Hay una transmisión continua que empieza en las pantallas de nuestras casas, sigue mientras vamos de viaje, por radios, por pantallas callejeras, en las estaciones de servicio, en las salas de espera de los dentistas, en los aeropuertos, en las peluquerías, en los restaurantes, en las salas de los convalecientes en los hospitales: es una cinta de Moebius en la que podemos vivir nuestra existencia completa.
El aire que respiras
Eso vale para buena parte del mundo, sólo que en Argentina el fútbol no es un deporte, sino el aire que se respira. El fútbol es el motor pasional, el más fuerte lazo identitario, el primer refugio nacionalista, la principal religión, la fuente esencial de metáforas en cualquier conversación sobre cualquier tema posible. Me la dejaste picando. Ahí la tenés, hacela. Me devolviste un ladrillo. Me sacó la roja. Me cortaste las piernas. Sos un jugador de toda la cancha, eh. Le gusta ir al choque. En el amor, soy un bilardista. Y así, miles más.
Por esta omnipresencia, hace ya mucho se puso de moda acusar al fútbol de haber perdido su primera expresión romántica y haberse convertido en un negocio.
Pero la realidad es mucho peor: el fútbol ha devenido en un asunto manejado por mafias. Esto ocurre desde las más altas autoridades internacionales, en organismos que han protagonizado millonarios y escandalosos casos de corrupción, como la Fifa y la Conmebol.
¿Alguien se olvidó ya de la votación manipulada por dirigentes coimeros que cobraron cientos de millones de dólares para que la Fifa le regalara el Mundial de Fútbol 2022 a Qatar, un emirato de concepción medieval, donde las mujeres no pueden andar por la calle solas?
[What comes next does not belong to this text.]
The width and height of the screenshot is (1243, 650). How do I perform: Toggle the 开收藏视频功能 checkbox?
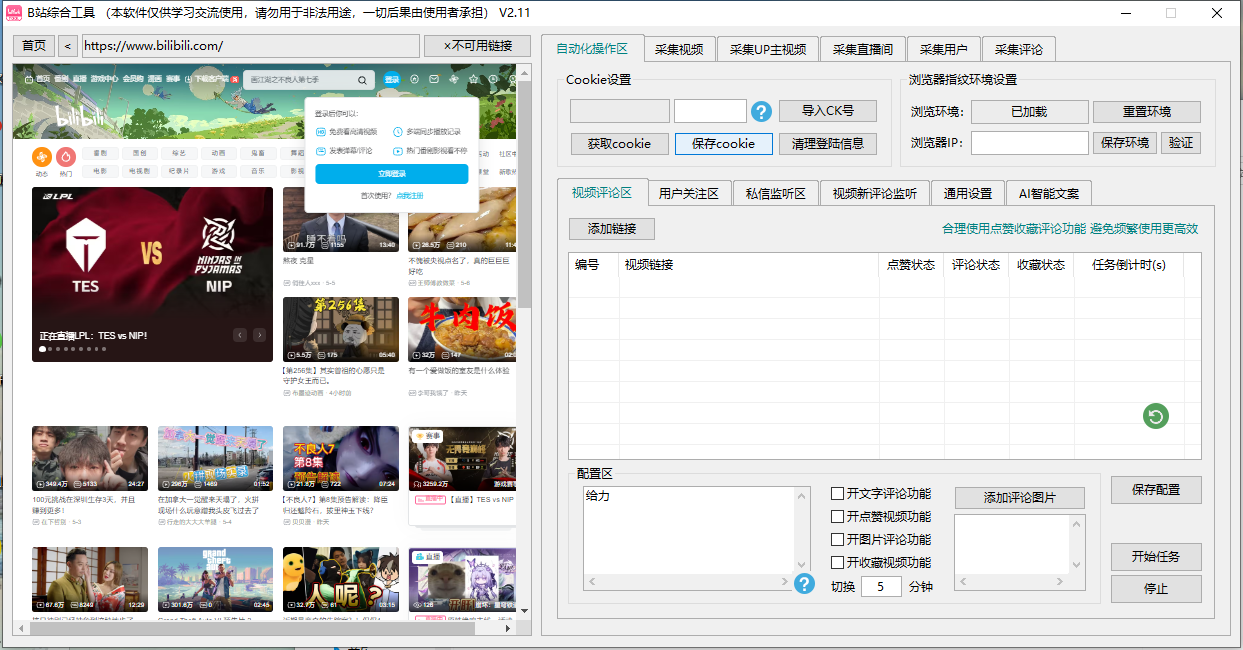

Ese manejo mafioso de las relaciones y del dinero lleva décadas internalizado en el fútbol argentino. Con el agravante de que este país le suma la violencia organizada a través de patotas criminales asalariadas por los clubes, por los sindicatos y por los políticos, que los medios siguen llamando barras bravas.
Sicarios en el campo de juego
La corrupción, que tiene sumida a la Argentina en los sótanos de los rankings internacionales de transparencia, le sigue ganando la pulseada futbolística a la competencia limpia.
El exárbitro Javier Castrilli dijo esta semana que los referís argentinos son sicarios a sueldo y que, si no fuera por el manejo mafioso de los arbitrajes, clubes como Barracas, Riestra y Central Córdoba jamás habrían llegado a la primera categoría.
Llegaron por sus padrinazgos políticos, muchos de ellos ladrones que sostienen emblemas futboleros con dineros distraídos desde el Estado. ¿Cómo hizo una provincia pobrísima como Santiago del Estero, que ocupa el fondo de los índices socioeconómicos argentinos, para tener equipos en las primeras categorías y construir un estadio moderno?
Cada vez que un argentino se instala frente al televisor, cree estar viendo un partido de fútbol, pero en realidad está observando los avances de una historia de mafiosos. Con árbitros comprados; con equipos que pueden ir a menos a cambio de dinero; con asesinos y narcos disfrazados de hinchas; con subsidios descontrolados del Estado; con capos que son dirigentes de la AFA. Al fútbol argentino no lo dirige Messi ni Scaloni, ni lo ganan los mejores. Es una historia de los Soprano, de los Corleone, con un guion ya escrito por pocas manos y acordado en oficinas rigurosamente cerradas.